Needless to say, I am quite impressed with how many IOPS it can squeeze from 11 measly spindles (389 IOPS/spindle at best), and how consistent the results are. It really wants to deliver 4000 IOPS no matter what kind of workload you throw at it - good enough for me.
++++++++++++++++++++++++++++++++++++++++++++++++++++++++++++++++++++++++++
TABLE OF RESULTS
++++++++++++++++++++++++++++++++++++++++++++++++++++++++++++++++++++++++++
SERVER TYPE: Windows 2008 R2, 1 vCPU, 4GB RAM, 40GB hard disk
CPU TYPE / NUMBER: Intel E5-2660, single vCPU
HOST TYPE: Dell PowerEdge R720, 256GB RAM; 2x E5-2660, 2.2 GHz
STORAGE TYPE / DISK NUMBER / RAID LEVEL: Compellent SC8000, 11 data disks in Tier 1 (RAID10), 600GB 15k
##################################################################################
TEST NAME--
Resp. Time ms Avg IO/sec MB/sec
##################################################################################
Max Throughput-100%Read........____15.58___..........____3844.90__.........____120.15____
RealLife-60%Rand-65%Read......_____11.34_.........._____3993.28__.........____31.20____
Max Throughput-50%Read.........._____12.73___.........._____3784.41__.........____118.26____
Random-8k-70%Read................._____10.72__.........._____4283.04__.........____33.50___
Further testing continues today as I have time in between a number of other projects. One simple tweak:
esxcli storage nmp psp roundrobin deviceconfig set --type=iops --iops 1 --device naa.xxxxxx
where "device" is the 500GB Compellent volume has resulted in a reasonably dramatic performance improvement on the 100% Read tests, but nothing worth noting on the others. Going to keep playing with this to find the best performing combination for this storage array, next testing an IOPS policy of 3 then possibly enabling jumbo frames end-to-end and trying a "bytes" policy of 8800.

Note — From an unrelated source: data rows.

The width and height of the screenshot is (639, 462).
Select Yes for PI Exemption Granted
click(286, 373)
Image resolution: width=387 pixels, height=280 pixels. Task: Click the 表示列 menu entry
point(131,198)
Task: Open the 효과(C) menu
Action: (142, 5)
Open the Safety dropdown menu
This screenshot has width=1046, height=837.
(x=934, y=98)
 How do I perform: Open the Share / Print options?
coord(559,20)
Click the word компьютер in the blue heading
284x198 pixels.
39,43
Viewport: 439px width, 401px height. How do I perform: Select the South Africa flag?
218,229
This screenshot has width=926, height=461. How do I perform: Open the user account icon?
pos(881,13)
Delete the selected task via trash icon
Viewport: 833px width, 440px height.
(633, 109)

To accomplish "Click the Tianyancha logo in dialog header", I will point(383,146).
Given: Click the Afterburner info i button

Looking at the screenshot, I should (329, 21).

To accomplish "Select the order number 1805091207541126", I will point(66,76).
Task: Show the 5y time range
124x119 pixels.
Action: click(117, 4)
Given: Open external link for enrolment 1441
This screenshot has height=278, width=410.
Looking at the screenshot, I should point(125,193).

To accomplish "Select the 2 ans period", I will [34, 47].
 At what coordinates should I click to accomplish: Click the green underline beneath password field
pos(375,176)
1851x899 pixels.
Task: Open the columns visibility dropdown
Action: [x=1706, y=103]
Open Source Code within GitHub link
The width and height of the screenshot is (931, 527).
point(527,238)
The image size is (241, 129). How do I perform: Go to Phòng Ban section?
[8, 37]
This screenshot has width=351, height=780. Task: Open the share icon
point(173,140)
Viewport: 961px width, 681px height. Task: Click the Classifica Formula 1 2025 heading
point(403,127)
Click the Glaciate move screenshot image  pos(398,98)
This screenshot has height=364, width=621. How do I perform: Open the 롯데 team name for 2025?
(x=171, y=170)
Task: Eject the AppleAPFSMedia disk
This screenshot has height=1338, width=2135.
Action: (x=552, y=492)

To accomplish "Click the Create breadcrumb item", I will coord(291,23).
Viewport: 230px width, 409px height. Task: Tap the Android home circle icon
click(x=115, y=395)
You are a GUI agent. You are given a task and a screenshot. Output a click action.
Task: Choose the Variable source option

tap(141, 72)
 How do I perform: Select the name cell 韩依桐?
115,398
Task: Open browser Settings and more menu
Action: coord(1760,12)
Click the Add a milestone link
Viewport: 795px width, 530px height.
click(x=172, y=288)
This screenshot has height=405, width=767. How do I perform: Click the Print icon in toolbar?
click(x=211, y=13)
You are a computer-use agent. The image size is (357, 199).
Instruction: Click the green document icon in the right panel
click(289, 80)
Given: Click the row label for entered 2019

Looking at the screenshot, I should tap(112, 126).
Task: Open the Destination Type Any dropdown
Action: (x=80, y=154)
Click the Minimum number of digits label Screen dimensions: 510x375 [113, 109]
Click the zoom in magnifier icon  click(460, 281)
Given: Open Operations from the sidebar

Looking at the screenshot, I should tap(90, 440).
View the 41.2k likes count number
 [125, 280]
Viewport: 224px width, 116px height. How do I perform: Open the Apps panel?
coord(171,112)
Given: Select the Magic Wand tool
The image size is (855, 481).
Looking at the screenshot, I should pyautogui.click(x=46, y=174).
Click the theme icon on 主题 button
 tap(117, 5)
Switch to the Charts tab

++++++++++++++++++++++++++++++++++++++++++++++++++++++++++++++++++++++++++
TABLE OF RESULTS
++++++++++++++++++++++++++++++++++++++++++++++++++++++++++++++++++++++++++
SERVER TYPE: Windows 2008 R2, 1 vCPU, 4GB RAM, 40GB hard disk
CPU TYPE / NUMBER: Intel E5-2660, single vCPU
HOST TYPE: Dell PowerEdge R720, 256GB RAM; 2x E5-2660, 2.2 GHz
STORAGE TYPE / DISK NUMBER / RAID LEVEL: Compellent SC8000, 11 data disks in Tier 1 (RAID10), 600GB 15k (IOPS policy set to 1)
##################################################################################
TEST NAME--
Resp. Time ms Avg IO/sec MB/sec
##################################################################################
Max Throughput-100%Read........____10.07___..........____5944.75__.........____185.77____
RealLife-60%Rand-65%Read......_____11.38_.........._____3944.52__.........____30.82____
Max Throughput-50%Read.........._____13.01___.........._____2893.33__.........____90.42____
Random-8k-70%Read................._____10.61__.........._____4327.21__.........____33.81___
If the storage is iSCSI the recommendation that I have seen is to not use IOPS as the path limit control, but to definitely use JUMBO frames if possible and set the BYTE limit to the maximum payload packet size of jumbo minus the header overhead. I am not sure what that BYTE setting is but am sure it is elsewhere in this very long thread.
Yes, it should be set to 8800 bytes. I have it set now and the benchmark is cooking away.